Highlights & Insights¶
- The "knowing but not saying" analogy: Even when an LLM produces an incorrect answer, its intermediate layers still encode correct information — this insight provides a theoretical foundation for using internal model signals to correct surface-level errors.
- From static QA to dynamic CoT: This work is the first to extend truthfulness probing from static question answering to progressive CoT reasoning, verifying that models continuously track step-level truthfulness during dynamic inference.
- Multi-layer Top-K head selection: Rather than being confined to the last layer, the method selects the \(K\) most sensitive heads across all layers — cross-layer aggregation yields richer truthfulness signals.
- Resonance with URaG: URaG finds that intermediate layers of MLLMs encode retrieval capabilities; this paper finds that intermediate layers encode truthfulness judgments — further corroborating the view that "intermediate layers are the key information layers of Transformers."
Limitations & Future Work¶
- The confidence predictor requires training separate probes and selecting sensitive heads for each individual model.
- Beam search increases inference time — each step requires generating multiple candidates and performing forward passes.
- Only the last-token activation is used — signals from other tokens in the sequence may be overlooked.
- Improvements in multimodal settings are less pronounced than in unimodal settings — possibly because the truthfulness encoding patterns for visual information differ.
Related Work & Insights¶
- vs. Self-Consistency: SC selects answers via repeated sampling and majority voting; the proposed method progressively selects reasoning paths via internal confidence — offering finer granularity without requiring the final answer for evaluation.
- vs. PRM: PRM requires training a full reward model; this work requires only a lightweight linear probe with attention head selection — substantially lower cost.
- vs. ITI/DoLA: ITI intervenes in activations using fixed steering vectors; DoLA contrasts logits across layers; this work observes and selects rather than intervening.
- vs. LLM-CAS (in the same batch of notes): LLM-CAS uses RL to learn "how to perturb"; this work uses probing to learn "how to judge" — detection vs. correction, with potential for combination.
Rating¶
- Novelty: ⭐⭐⭐⭐ Extending truthfulness probing to dynamic CoT scenarios is a meaningful contribution, though the overall framework of probing + beam search is relatively straightforward.
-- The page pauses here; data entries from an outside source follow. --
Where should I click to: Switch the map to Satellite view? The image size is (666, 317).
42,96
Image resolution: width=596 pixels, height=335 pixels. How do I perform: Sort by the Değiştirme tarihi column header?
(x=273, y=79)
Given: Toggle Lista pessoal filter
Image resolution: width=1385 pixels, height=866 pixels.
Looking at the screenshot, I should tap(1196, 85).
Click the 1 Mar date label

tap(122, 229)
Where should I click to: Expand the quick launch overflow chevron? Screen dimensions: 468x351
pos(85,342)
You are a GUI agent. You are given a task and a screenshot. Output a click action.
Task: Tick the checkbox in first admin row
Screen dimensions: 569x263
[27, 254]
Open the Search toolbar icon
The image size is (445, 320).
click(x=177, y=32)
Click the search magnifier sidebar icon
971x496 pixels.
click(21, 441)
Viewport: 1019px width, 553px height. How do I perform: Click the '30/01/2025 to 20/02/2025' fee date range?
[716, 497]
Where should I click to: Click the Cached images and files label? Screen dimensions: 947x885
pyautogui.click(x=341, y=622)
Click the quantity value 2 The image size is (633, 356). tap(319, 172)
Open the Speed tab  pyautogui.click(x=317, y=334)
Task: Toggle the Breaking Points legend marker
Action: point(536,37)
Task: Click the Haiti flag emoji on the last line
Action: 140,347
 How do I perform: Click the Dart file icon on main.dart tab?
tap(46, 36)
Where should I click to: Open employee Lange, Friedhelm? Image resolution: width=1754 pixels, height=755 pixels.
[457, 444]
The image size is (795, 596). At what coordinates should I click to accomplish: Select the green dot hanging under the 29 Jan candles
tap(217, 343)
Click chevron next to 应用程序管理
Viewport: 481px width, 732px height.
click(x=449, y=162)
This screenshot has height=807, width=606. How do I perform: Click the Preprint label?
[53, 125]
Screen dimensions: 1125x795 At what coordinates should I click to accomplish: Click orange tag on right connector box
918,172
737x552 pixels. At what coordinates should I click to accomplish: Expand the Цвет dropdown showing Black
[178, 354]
- Experimental Thoroughness: ⭐⭐⭐⭐⭐ Covers 7B/13B/70B unimodal + 7B/13B multimodal + DeepSeek-R1 + calibration evaluation + ablation studies.
- Writing Quality: ⭐⭐⭐⭐ Insights are clearly articulated and experiments are thorough.
- Value: ⭐⭐⭐⭐⭐ The insight that "models know when they are lying" carries far-reaching implications for reliable reasoning.